Concentrarse en las páginas adquiere tintes de proeza entre los altavoces atronadores de los raperos de freestyle, las guitarras eléctricas, las bicis de Glovo, los vídeos de TikTok a todo trapo y las agrias querellas por los asientos libres.

Soy uno de esos diletantes que podrían perfectamente aparecer en las fotografías de la cuenta de Twitter de Gente leyendo en el metro, interesante muestrario para voyeurs literarios, con un volumen de Flaubert entre las manos.

En su correspondencia, el autor de Madame Bovary lamenta que "la mediocridad se infiltra por doquier", y por eso llama a "hacer todo lo posible para poner una barrera a la ola de mierda que nos invade. ¡Elevémonos hacia el ideal!".

Tiene gracia leer estas páginas mientras se observa de reojo el tráfago de viajeros. En la Línea 1, los atestados vagones prácticamente se vacían en la tríada de paradas Sol-Gran Vía-Tribunal. Un cuadrante de Madrid que cualquiera en su sano juicio evitaría concita sin embargo el interés de la mayor parte de los domingueros.

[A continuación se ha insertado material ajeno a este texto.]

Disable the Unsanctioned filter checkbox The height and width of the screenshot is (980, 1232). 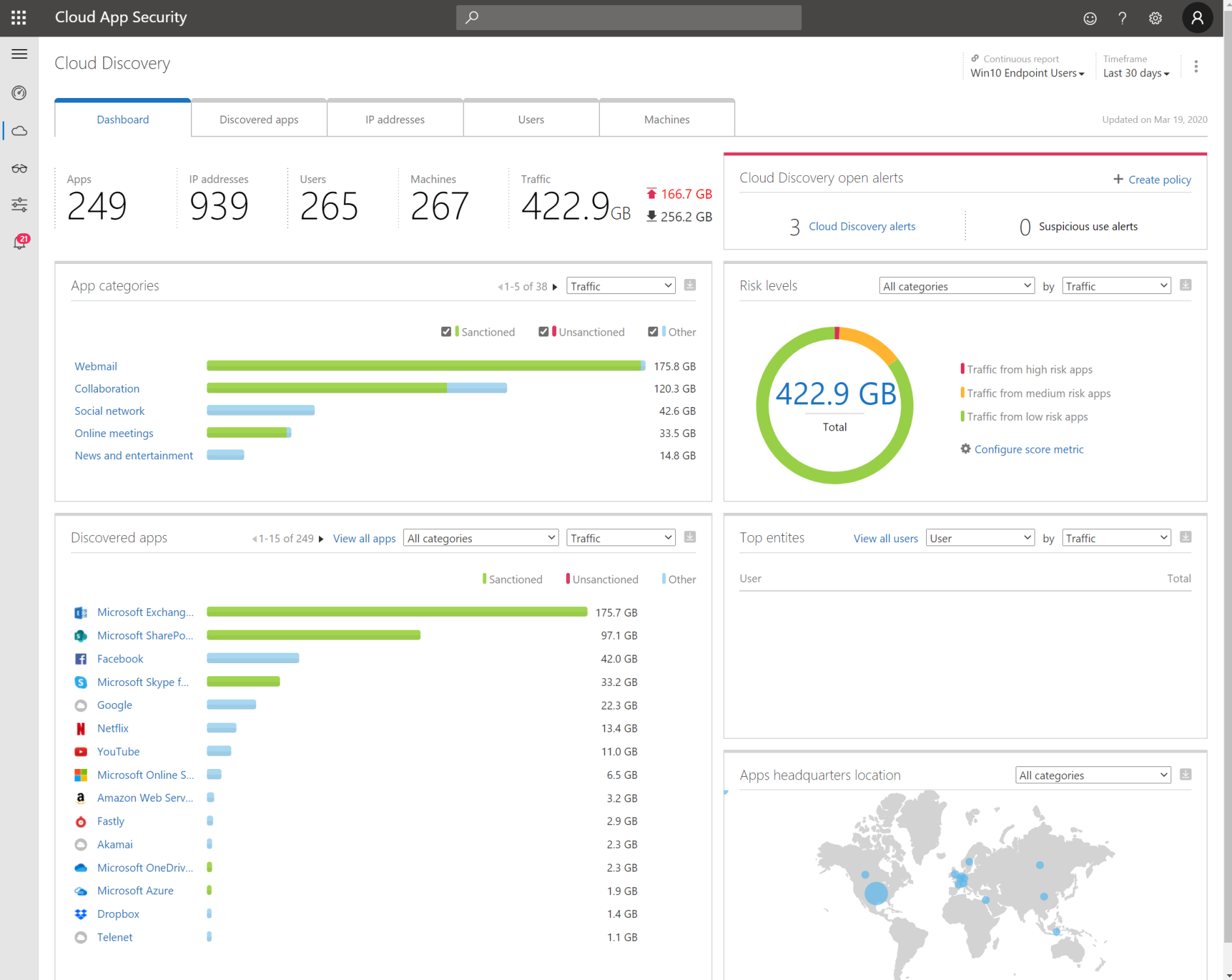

En lo que podría llamarse la milla de oro de la vulgaridad, la oferta de ocio es ilimitada. En este triángulo uno puede agolparse a las puertas del Primark, sacarse fotos con un panda gigante, recibir las preguntas indiscretas de un cantamañanas con un micrófono y una cámara sobre su postura sexual favorita o disfrutar del último stand de marca gigantesco que ha secuestrado lo poco que quedaba de acera sin explotar pecuniariamente.

A las habituales críticas izquierdistas al "elitismo" que delatarían las denuncias de los pasatiempos grotescos de la muchedumbre, se le ha sumado entre la derecha una corriente cultural de revalorización de lo popular.

Pero popular es el teatro de Jardiel Poncela y los monólogos con chistes de mal gusto de un cómico estrafalario. Popular es la tahona de barrio con menú del día y las cabinas sin alma del McDonald's. Populares son las corridas de toros y la enésima entrega de la saga de películas de Leo Harlem. Populares son los torreznos y los gofres con forma de polla.

Lo popular sin un asiento tradicional y una pauta vertical jerarquizadora es casi siempre disolución y adocenamiento. Esto sólo lo niega quien confunde al pueblo con el populacho, y lo popular con lo masificado.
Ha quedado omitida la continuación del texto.